Dataset entries
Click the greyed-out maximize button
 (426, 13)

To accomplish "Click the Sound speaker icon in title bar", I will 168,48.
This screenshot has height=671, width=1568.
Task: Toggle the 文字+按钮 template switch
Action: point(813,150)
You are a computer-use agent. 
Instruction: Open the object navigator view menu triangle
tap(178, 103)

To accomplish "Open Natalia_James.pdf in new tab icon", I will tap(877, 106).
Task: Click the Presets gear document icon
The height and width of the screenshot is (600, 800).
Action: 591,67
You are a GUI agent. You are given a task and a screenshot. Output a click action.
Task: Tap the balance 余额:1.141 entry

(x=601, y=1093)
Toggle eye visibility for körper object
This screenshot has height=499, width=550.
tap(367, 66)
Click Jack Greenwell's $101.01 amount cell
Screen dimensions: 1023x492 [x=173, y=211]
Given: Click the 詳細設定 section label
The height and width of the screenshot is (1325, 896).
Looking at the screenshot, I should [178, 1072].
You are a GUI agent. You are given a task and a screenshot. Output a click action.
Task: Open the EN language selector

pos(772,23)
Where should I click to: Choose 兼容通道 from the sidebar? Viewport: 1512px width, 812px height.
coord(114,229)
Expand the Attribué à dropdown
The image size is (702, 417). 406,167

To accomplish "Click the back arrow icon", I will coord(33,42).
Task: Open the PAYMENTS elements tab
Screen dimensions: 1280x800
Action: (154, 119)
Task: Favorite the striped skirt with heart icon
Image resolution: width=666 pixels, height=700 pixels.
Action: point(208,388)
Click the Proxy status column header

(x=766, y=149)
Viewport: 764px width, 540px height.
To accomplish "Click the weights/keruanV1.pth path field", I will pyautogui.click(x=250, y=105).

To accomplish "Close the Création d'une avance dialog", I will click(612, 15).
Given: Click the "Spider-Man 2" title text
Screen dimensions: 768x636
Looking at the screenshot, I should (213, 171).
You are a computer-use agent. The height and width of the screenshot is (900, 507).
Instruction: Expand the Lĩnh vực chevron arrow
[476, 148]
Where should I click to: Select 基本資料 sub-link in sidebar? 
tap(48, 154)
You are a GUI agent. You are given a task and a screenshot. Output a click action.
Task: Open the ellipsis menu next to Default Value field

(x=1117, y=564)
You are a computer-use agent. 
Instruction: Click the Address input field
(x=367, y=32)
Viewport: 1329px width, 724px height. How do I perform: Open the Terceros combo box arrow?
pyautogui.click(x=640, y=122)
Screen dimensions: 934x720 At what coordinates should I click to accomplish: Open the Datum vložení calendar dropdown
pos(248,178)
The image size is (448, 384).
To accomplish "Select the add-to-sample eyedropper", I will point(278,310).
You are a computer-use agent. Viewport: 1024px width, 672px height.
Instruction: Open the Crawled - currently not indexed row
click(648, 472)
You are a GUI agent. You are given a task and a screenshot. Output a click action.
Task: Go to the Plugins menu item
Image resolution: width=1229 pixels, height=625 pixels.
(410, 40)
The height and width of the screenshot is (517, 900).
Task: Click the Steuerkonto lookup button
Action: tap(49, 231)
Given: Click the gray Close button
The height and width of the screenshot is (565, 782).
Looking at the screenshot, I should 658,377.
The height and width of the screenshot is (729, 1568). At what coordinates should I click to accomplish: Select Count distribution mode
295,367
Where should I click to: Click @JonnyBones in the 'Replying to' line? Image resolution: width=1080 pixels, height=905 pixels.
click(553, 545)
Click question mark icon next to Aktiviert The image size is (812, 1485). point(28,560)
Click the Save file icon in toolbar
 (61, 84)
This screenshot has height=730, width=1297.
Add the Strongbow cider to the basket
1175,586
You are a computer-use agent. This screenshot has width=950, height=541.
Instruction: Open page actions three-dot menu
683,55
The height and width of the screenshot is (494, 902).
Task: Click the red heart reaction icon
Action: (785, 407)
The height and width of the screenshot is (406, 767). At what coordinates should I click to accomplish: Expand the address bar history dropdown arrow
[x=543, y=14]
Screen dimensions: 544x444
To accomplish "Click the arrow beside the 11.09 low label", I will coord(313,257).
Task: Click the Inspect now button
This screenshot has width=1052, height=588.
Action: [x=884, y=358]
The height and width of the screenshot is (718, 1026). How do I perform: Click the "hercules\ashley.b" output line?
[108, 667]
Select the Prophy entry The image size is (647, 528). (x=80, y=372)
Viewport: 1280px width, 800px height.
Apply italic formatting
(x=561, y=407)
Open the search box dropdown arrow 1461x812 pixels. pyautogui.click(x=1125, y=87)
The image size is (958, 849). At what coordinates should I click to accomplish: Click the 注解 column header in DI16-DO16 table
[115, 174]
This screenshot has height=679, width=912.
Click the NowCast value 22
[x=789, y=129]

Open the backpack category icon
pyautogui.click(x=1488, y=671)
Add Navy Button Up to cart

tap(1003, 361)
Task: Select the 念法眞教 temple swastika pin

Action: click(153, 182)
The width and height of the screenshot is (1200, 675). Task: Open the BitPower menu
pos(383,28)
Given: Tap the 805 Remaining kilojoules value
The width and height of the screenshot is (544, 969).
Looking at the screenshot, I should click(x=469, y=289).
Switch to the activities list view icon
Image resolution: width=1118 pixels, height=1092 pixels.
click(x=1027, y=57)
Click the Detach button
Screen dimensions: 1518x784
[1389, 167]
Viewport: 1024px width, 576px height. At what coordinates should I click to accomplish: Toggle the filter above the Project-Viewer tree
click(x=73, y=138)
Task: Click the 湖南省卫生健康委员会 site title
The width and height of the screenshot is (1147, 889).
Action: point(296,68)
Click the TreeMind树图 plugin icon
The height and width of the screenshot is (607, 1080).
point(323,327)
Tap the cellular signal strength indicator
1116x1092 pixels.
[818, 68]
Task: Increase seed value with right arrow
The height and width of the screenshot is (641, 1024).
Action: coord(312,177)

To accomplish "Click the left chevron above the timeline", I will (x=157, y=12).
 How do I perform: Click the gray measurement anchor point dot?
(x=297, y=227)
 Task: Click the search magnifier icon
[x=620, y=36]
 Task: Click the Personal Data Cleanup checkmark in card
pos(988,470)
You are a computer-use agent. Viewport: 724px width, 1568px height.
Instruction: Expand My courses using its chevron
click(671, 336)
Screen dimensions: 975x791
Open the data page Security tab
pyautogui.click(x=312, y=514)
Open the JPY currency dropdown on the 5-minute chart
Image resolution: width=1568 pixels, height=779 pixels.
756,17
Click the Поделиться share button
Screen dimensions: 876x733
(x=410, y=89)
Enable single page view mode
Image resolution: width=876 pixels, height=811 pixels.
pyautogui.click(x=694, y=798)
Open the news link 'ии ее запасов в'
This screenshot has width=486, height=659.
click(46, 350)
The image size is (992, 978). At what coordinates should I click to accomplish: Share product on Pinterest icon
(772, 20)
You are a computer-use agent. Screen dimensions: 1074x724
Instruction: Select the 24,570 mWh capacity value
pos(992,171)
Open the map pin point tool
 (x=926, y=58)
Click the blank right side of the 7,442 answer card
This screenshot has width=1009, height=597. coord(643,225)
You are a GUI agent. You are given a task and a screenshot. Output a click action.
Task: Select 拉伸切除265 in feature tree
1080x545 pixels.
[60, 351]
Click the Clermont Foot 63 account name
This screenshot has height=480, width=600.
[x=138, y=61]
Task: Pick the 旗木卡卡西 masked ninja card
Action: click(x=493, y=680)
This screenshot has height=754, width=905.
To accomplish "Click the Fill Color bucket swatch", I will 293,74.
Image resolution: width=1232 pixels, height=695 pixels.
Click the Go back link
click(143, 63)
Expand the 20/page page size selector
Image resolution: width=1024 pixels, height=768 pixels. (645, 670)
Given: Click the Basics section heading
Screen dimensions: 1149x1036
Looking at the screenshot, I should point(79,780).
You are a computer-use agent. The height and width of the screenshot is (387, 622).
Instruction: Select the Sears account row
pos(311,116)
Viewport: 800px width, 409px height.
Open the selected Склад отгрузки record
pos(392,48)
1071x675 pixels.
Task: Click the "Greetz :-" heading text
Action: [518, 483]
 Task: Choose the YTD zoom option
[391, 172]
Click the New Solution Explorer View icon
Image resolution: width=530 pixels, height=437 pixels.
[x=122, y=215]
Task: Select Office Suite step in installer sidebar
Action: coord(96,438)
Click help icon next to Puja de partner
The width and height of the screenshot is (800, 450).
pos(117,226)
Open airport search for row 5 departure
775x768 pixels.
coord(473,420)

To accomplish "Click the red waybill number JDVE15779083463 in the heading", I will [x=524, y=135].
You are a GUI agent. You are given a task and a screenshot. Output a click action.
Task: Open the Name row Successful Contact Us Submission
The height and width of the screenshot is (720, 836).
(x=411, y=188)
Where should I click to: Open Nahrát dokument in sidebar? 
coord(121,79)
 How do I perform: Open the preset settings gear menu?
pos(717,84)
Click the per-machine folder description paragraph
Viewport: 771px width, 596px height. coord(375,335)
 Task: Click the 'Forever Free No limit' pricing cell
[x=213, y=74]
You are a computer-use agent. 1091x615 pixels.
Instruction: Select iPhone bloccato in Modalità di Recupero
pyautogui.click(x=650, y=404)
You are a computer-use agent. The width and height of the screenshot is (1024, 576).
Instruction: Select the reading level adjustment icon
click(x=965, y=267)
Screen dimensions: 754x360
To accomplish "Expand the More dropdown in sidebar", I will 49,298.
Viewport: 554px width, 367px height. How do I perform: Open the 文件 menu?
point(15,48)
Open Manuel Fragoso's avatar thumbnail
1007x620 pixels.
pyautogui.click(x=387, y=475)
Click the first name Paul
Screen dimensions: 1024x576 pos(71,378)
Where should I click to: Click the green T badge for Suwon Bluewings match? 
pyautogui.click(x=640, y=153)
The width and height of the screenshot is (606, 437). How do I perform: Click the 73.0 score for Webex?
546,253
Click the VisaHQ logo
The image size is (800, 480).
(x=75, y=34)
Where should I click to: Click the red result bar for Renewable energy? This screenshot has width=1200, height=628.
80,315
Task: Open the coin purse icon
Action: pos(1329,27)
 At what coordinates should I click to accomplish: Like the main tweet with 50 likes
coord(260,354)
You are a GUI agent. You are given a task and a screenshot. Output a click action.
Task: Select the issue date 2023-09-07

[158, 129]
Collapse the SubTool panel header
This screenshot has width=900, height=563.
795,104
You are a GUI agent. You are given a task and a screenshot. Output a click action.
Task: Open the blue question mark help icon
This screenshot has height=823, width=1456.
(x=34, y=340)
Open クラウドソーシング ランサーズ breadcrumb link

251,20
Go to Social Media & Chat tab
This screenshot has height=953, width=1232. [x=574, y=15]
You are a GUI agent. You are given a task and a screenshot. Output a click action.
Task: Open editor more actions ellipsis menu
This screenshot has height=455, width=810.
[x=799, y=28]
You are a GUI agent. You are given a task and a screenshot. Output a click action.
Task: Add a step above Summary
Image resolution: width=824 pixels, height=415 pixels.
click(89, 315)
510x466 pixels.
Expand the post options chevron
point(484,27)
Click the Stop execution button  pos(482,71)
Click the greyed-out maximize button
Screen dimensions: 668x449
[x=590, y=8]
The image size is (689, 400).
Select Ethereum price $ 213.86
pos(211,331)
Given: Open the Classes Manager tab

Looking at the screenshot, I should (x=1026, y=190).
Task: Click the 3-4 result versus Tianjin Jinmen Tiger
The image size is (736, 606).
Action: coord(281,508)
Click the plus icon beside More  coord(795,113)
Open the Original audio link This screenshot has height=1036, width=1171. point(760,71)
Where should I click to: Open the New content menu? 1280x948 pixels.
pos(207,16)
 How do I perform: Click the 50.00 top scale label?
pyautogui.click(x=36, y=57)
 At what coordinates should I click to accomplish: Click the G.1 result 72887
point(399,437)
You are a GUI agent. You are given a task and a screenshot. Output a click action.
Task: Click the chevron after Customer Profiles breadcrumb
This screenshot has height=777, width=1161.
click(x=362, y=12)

_Your instructions_: Which lines of the entries above contain the word "question"? Copy each of them.

_Solution_:
Click question mark icon next to Aktiviert The image size is (812, 1485). point(28,560)
Task: Open the blue question mark help icon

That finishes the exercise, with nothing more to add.